In the area of money-laundering, she said that the ministry’s anti money-laundering authority has succeeded in working with international organizations, and that it has worked with the US to block money-laundering for Iran.
Giving a wide overview of legislative initiatives she has advanced recently, Shaked noted that she is moving forward to ensuring that laws in effect in Israel “apply the same way in Judea and Samaria.”
More specifically, she said that recently the IDF Central Commander with responsibility for the West Bank issued an order applying Israeli law regarding victims of crimes to citizens over the Green Line.
An Israeli law gives notice to terror victims before Palestinian terrorists are to be released from prison as part of a prisoner swap.
Now, that law and other laws for crime victims will apply to Israeli citizens living in the West Bank as well.
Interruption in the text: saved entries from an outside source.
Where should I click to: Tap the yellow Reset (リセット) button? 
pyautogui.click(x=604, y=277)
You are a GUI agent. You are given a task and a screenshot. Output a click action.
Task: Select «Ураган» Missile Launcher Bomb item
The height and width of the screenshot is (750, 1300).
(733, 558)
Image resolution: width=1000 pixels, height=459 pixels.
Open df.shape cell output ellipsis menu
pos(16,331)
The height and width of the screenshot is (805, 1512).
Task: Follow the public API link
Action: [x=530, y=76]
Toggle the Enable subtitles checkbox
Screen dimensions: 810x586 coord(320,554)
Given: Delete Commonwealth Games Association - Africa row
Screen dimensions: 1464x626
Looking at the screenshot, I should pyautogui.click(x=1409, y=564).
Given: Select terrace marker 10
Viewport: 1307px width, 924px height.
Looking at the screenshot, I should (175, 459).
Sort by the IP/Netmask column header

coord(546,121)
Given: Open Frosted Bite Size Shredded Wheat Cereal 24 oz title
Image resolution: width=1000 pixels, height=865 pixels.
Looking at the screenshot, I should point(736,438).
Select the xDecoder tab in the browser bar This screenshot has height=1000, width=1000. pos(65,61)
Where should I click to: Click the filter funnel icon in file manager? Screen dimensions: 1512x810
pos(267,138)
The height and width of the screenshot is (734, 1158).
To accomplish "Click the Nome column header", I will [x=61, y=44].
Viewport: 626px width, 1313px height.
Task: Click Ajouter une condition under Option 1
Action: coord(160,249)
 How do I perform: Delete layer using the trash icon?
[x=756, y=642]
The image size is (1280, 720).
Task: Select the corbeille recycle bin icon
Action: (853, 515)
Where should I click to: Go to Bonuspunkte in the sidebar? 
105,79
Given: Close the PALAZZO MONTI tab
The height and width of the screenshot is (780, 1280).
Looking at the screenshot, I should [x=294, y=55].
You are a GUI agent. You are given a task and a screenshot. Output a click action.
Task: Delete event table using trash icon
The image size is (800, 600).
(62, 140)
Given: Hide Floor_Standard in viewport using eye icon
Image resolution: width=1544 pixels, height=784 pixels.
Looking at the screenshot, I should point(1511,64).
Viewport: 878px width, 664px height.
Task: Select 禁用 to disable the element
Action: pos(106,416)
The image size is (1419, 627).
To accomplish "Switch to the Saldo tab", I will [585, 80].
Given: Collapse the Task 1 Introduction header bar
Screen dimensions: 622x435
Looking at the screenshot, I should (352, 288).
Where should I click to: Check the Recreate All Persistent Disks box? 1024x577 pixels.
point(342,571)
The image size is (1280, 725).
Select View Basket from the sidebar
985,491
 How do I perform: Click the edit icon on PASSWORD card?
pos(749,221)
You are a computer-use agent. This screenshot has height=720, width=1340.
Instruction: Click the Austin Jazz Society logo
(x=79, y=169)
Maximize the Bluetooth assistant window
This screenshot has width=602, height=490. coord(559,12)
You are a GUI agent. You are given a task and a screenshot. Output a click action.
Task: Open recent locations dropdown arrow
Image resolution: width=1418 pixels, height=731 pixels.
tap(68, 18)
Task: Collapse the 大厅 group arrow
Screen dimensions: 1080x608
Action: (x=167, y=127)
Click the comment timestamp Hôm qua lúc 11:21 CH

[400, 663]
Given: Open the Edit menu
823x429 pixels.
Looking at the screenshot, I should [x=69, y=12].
On another front, she has advanced a bill to move certain cases from being under the sole jurisdiction of the High Court of Justice to have them start at the district court level.
Most view the bill as an attempt to reduce Palestinian petitions relating to West Bank land disputes, based on the belief that the High Court rules for Palestinians more than district courts will.
The bill has not yet passed and the defense and legal establishments have concerns about it.
She also gave a range of statistics about the ministry’s activities.
According to her presentation, prosecutors appeared in 88,127 cases last year and activities of the real estate registrar, which handles 800,000 requests a year, has become much more modernized, with many services being handled online.
81,400 cases were opened last year to provide legal assistance to those in need; 60,517 cases were opened to provide legal guardians to citizens; and the public defender gave legal advice to 25,949 people before they were questioned.
Shaked and Chief Courts Administrator Yigal Marzel both discussed the ministry and the courts’ ongoing efforts to make adjustments for handling changes to the country’s bankruptcy system.
Furthermore, she said she hopes to make progress on initiatives to strengthen defendants’ rights – especially to set up additional checks in the legal process to guard against mistaken convictions – and to move forward with formalizing land-rights issues in east Jerusalem, the Negev and the Golan, which is a legal battle involving Arabs and Bedouins, depending on the area involved.